Stored data entries
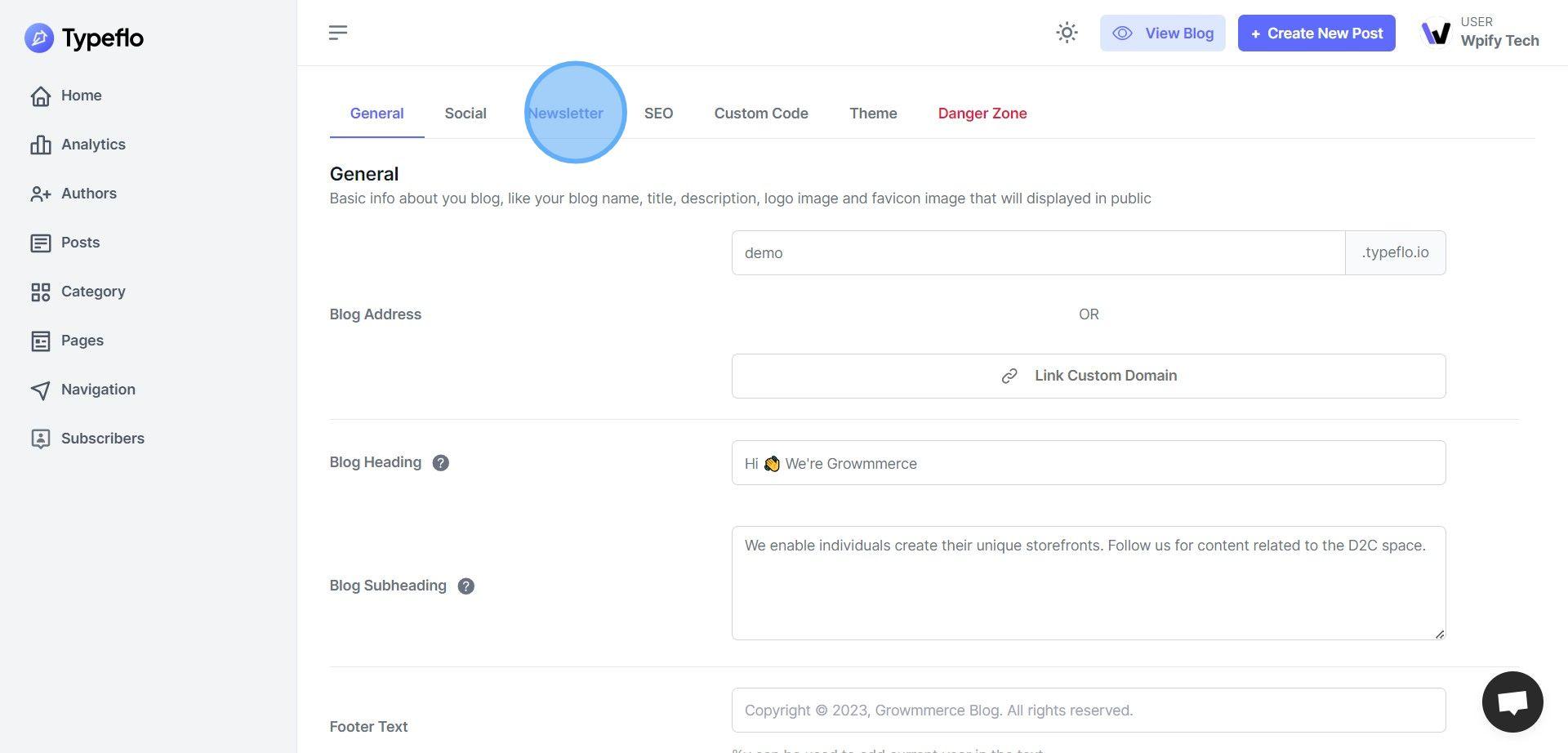Click Link Custom Domain button
Image resolution: width=1568 pixels, height=753 pixels.
point(1088,376)
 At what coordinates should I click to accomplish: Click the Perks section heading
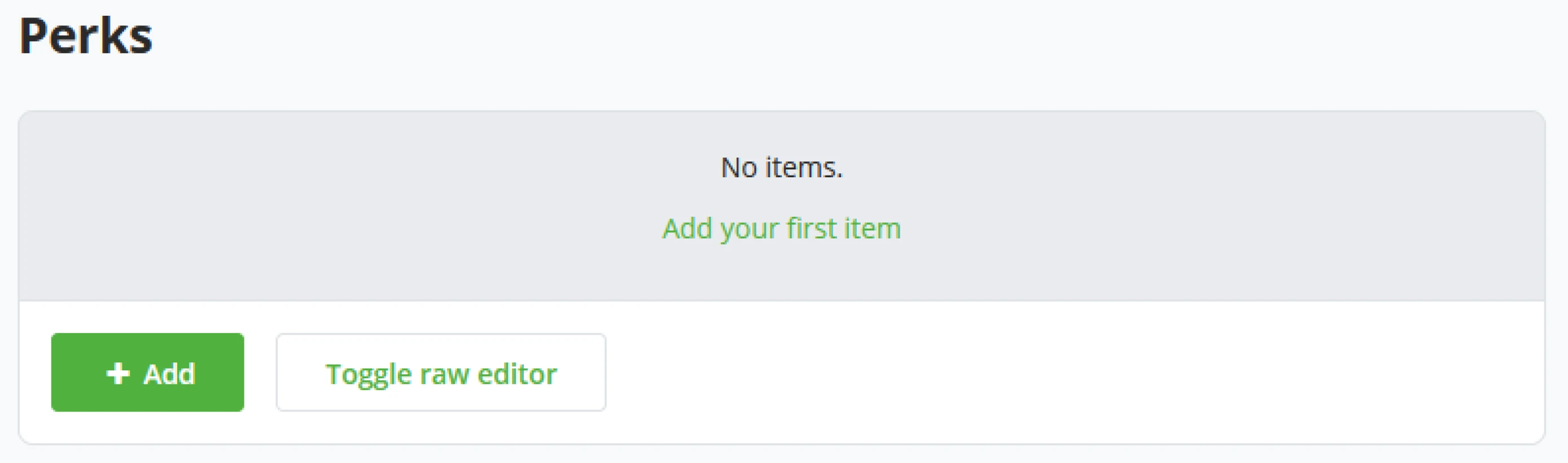pos(86,37)
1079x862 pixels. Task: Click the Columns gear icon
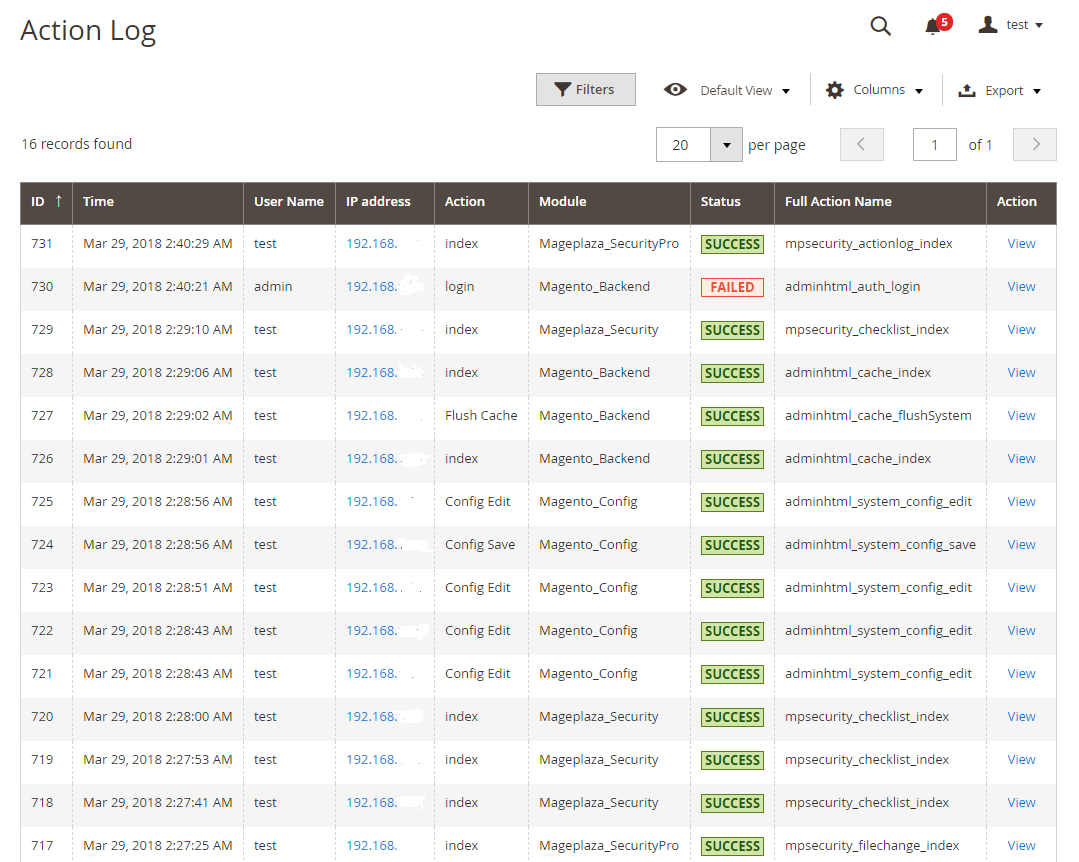click(834, 90)
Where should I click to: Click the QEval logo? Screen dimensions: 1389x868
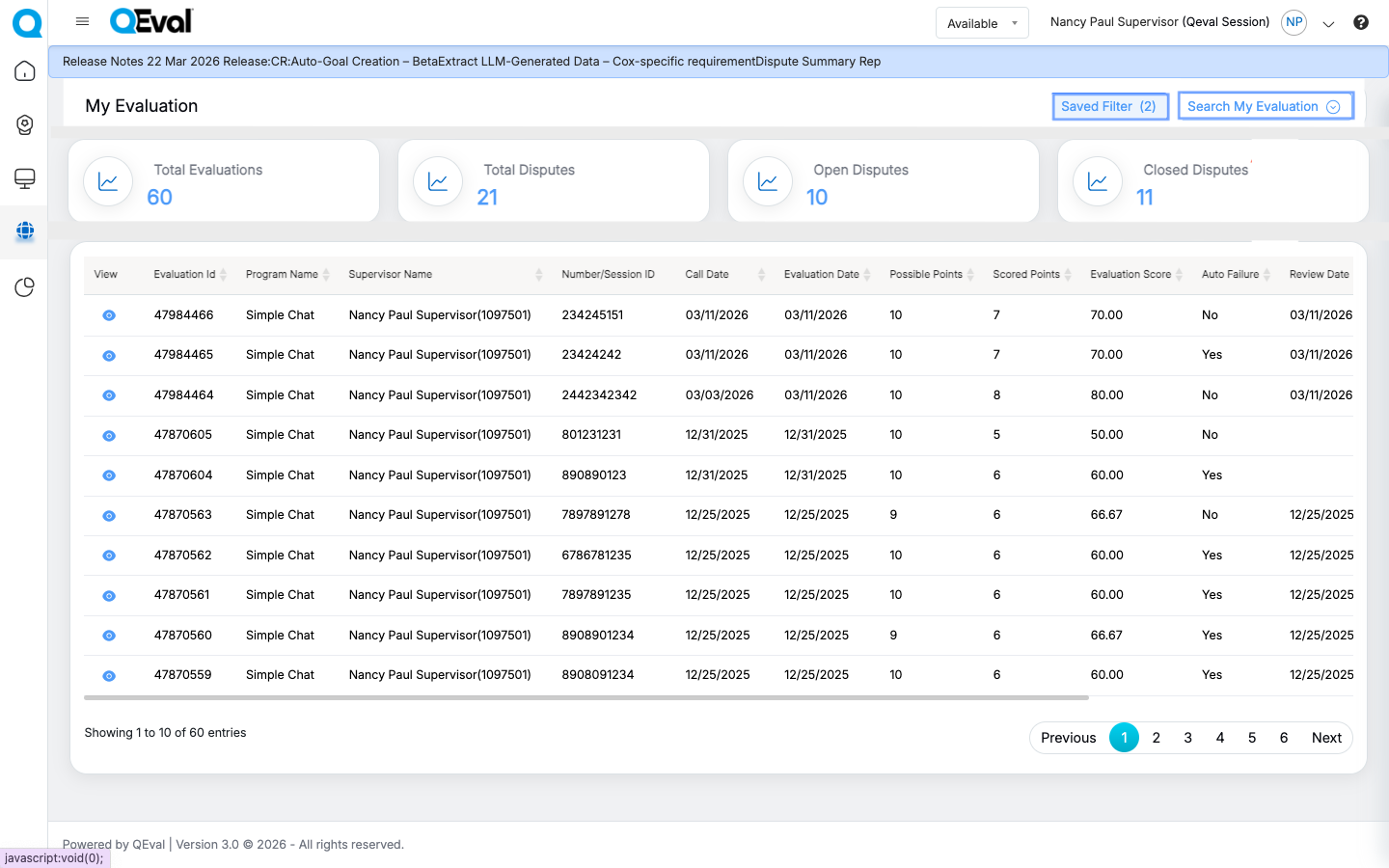pos(151,21)
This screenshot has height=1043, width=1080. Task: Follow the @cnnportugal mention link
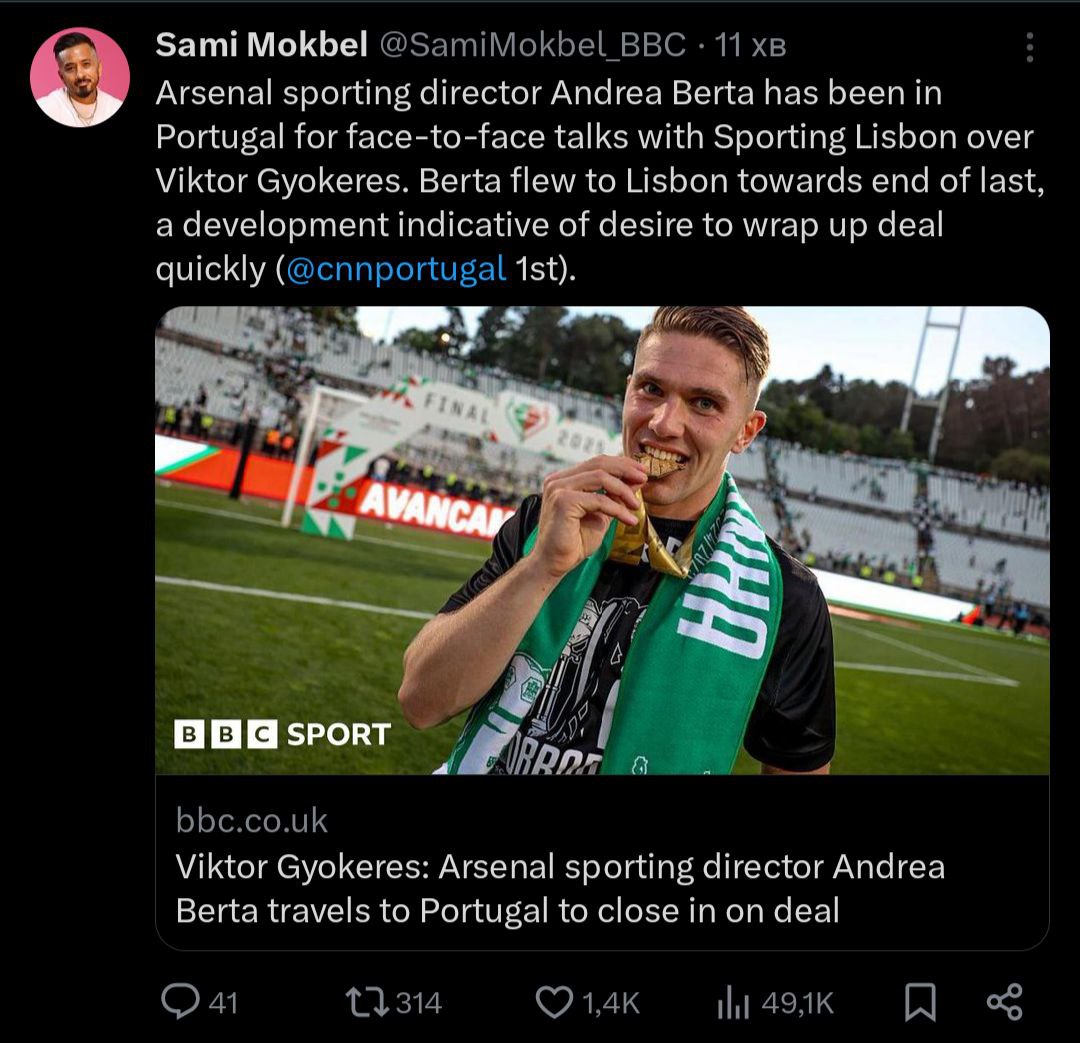[396, 270]
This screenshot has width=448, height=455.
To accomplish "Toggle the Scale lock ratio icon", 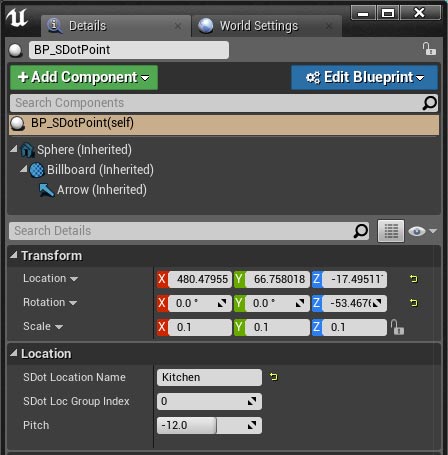I will (397, 327).
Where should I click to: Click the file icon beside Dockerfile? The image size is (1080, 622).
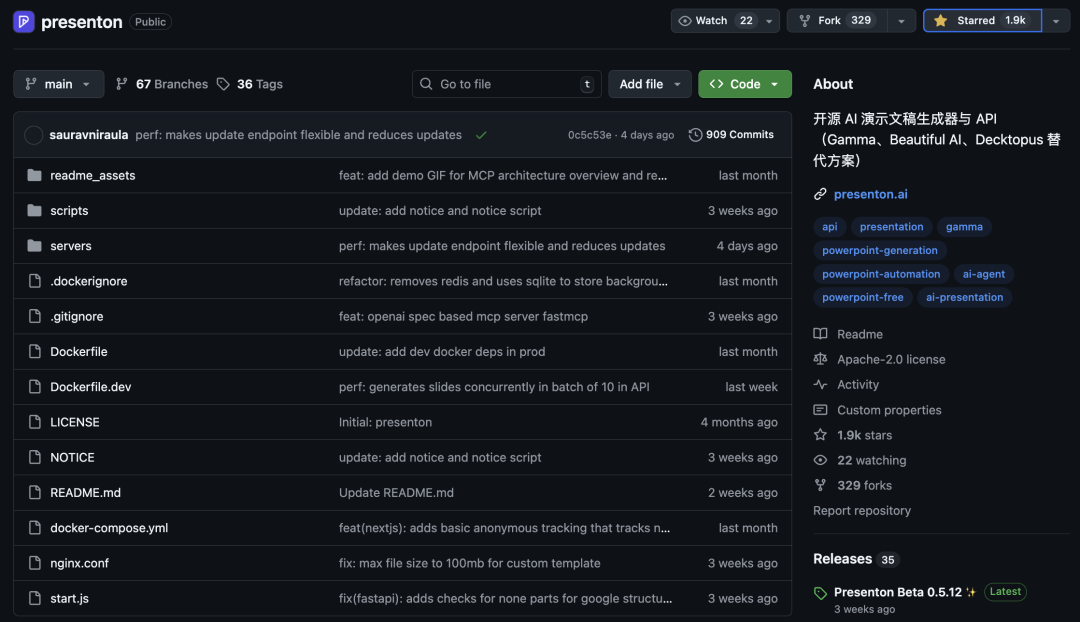click(x=33, y=351)
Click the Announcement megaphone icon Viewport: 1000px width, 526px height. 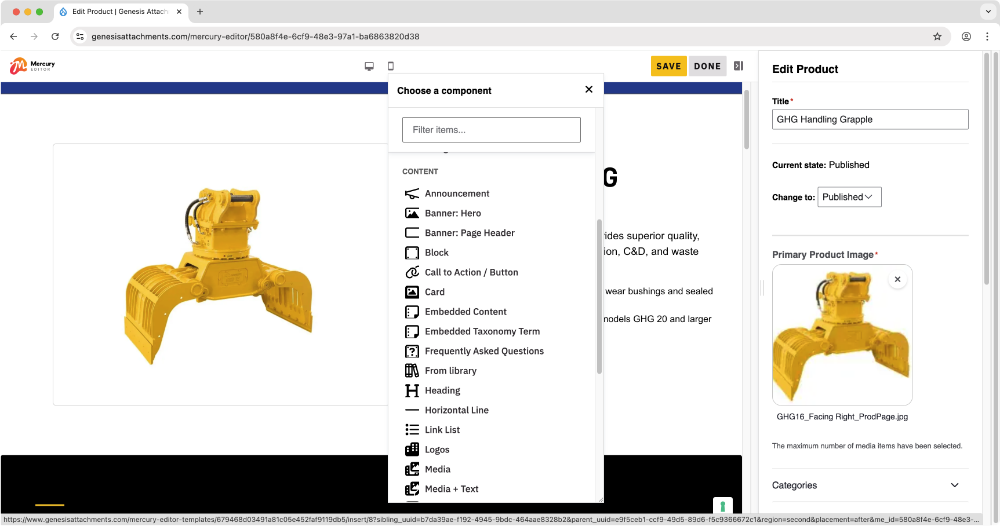pyautogui.click(x=411, y=194)
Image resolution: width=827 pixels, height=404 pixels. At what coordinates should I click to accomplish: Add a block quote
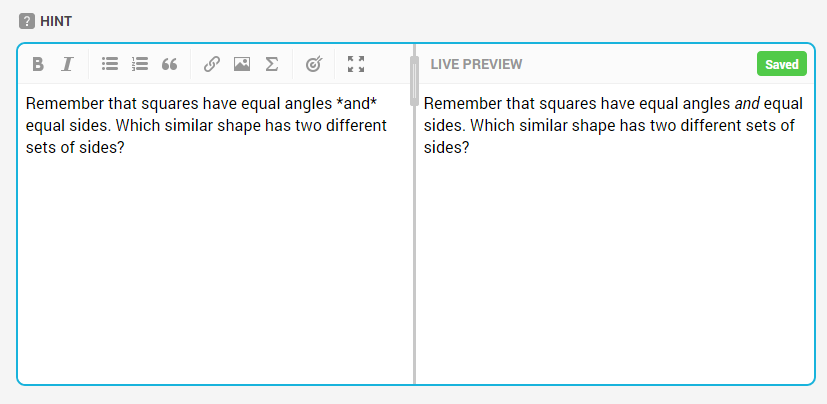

* _EXERCISE DESCRIPTION_
In the data above, the stretch from the line with "At what coordinates should I click to accomplish: Click" through the line with "This screenshot has width=448, height=455." is to be returned exactly, minus any pictures.

* _EXERCISE RESULT_
 At what coordinates should I click to accomplish: Click the Perks section heading
pos(86,37)
1079x862 pixels. Task: Click the Columns gear icon
click(834, 90)
Where should I click to: Click the QEval logo? Screen dimensions: 1389x868
pos(151,21)
This screenshot has height=1043, width=1080. Task: Follow the @cnnportugal mention link
[396, 270]
This screenshot has width=448, height=455.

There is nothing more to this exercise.